* _할 일_: 아래 기록을 모두 고쳐 쓰되, "Instruction" 부분만 "Task" 표현으로 바꾸고 나머지는 그대로 두세요. 그림은 답에 넣지 마세요.

* _연습 기록_:

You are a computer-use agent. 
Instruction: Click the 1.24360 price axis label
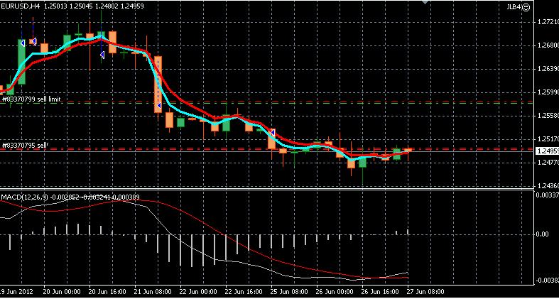click(545, 186)
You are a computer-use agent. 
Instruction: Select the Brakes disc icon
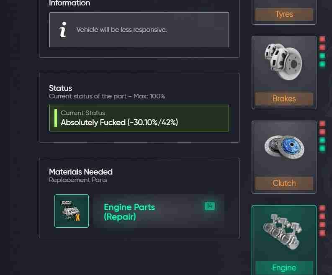pos(283,62)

* _답변_:
You are a computer-use agent. 
Task: Click the 1.24360 price axis label
click(545, 186)
You are a computer-use agent. 
Task: Select the Brakes disc icon
pos(283,62)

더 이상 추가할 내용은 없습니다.